> **AIM OF THE EXERCISE**
Would you filter these records and copy every line that has the word "Open"?

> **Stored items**
● ● ● ● ●

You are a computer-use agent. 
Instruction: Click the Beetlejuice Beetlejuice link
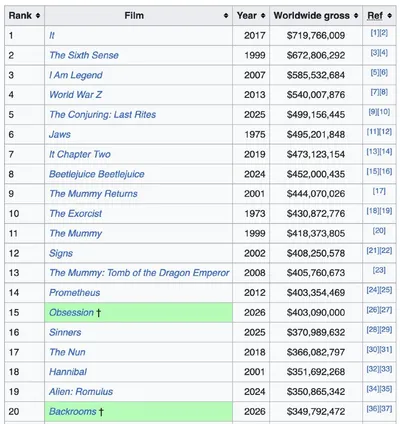pyautogui.click(x=97, y=174)
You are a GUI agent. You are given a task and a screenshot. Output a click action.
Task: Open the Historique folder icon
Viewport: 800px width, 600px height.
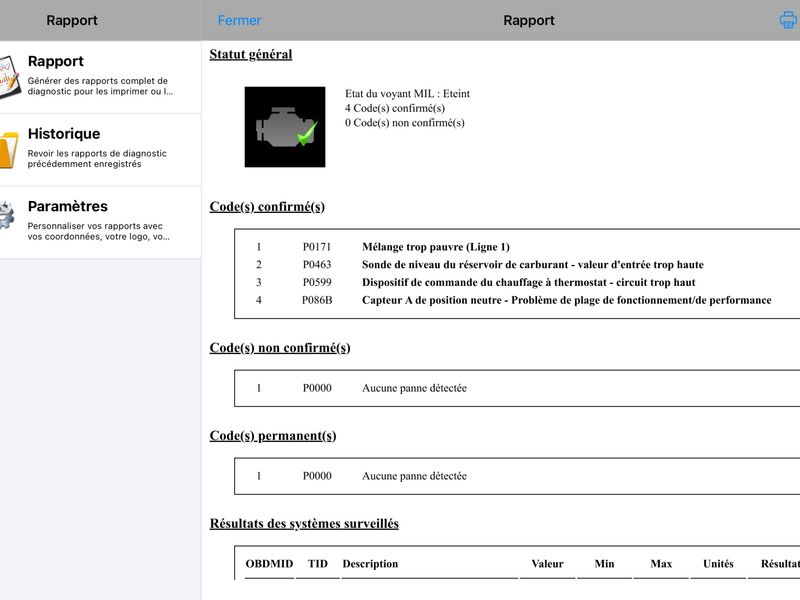(x=9, y=149)
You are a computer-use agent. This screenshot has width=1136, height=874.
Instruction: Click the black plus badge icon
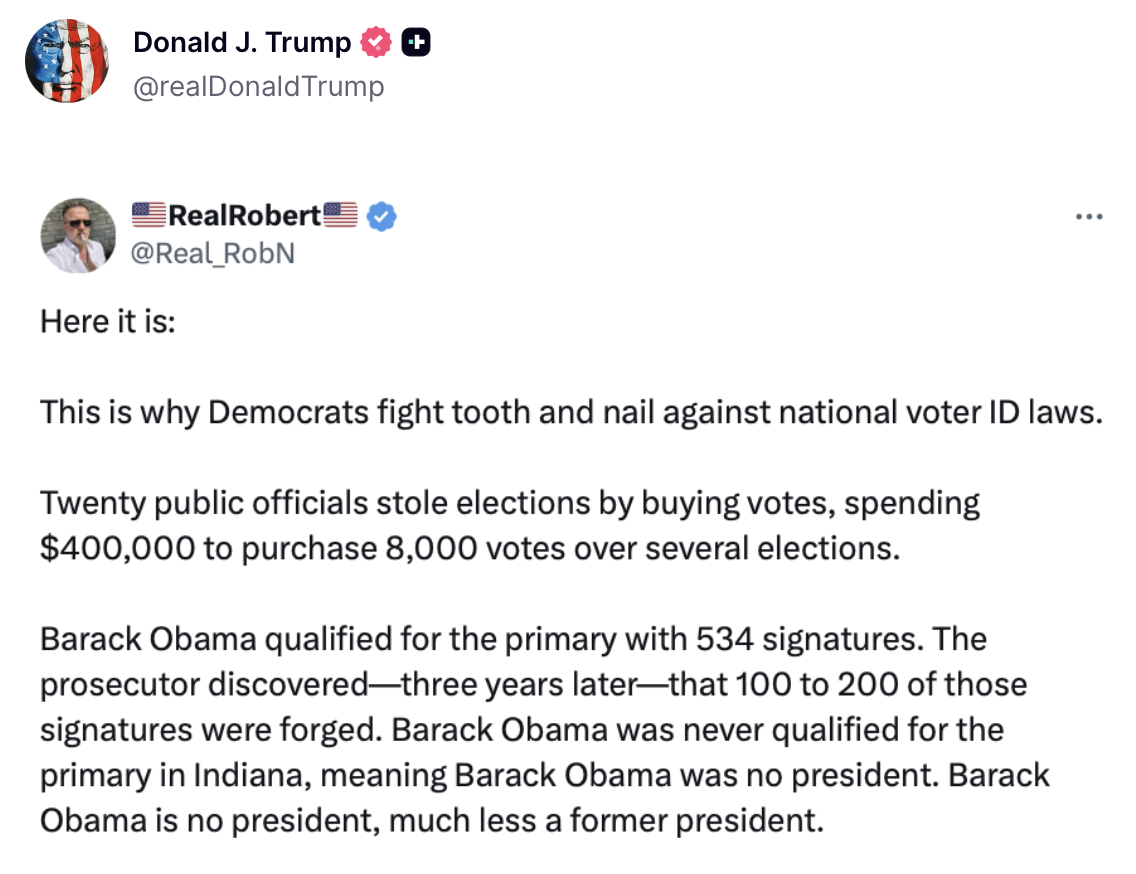click(415, 43)
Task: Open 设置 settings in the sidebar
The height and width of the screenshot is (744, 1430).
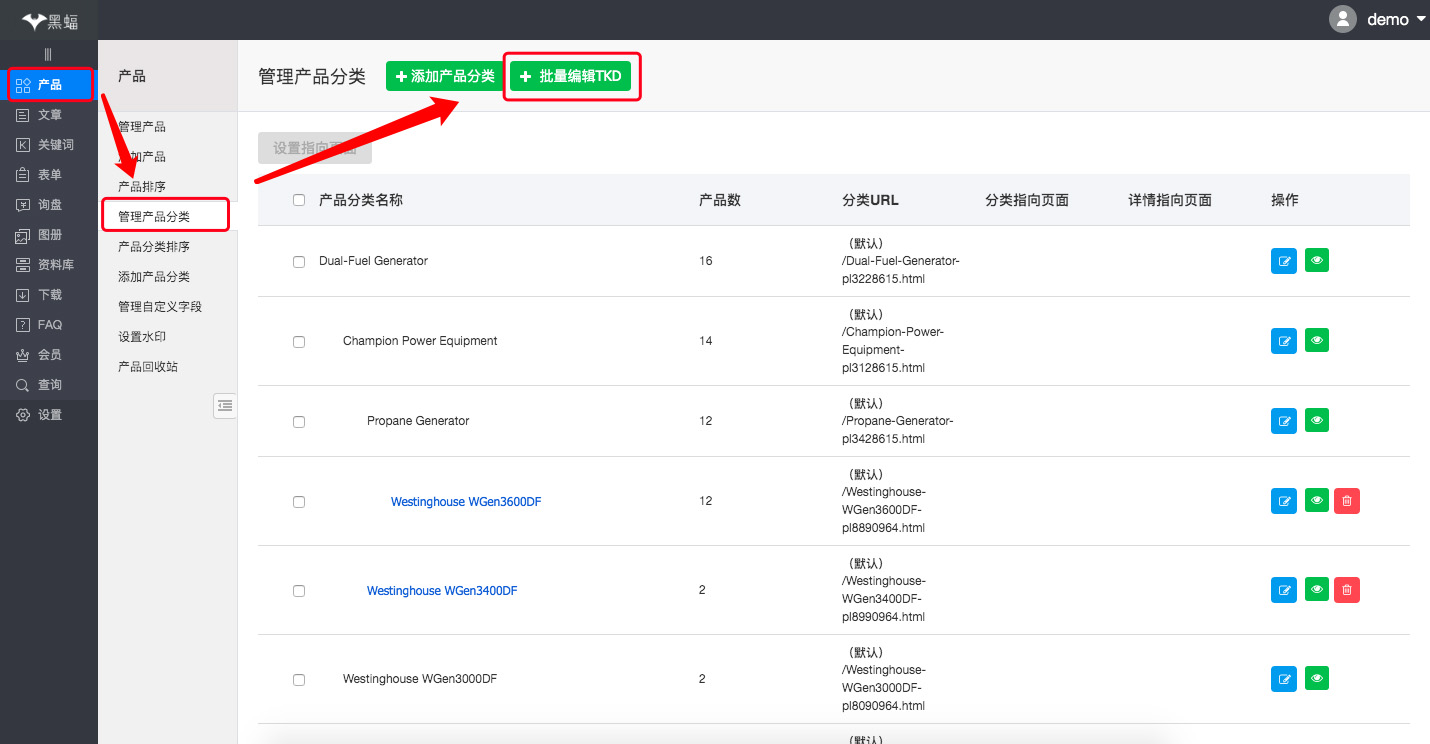Action: point(49,415)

● ● ● ● ●

> **YOUR RESPONSE**
Task: Open the Historique folder icon
Task: Open 设置 settings in the sidebar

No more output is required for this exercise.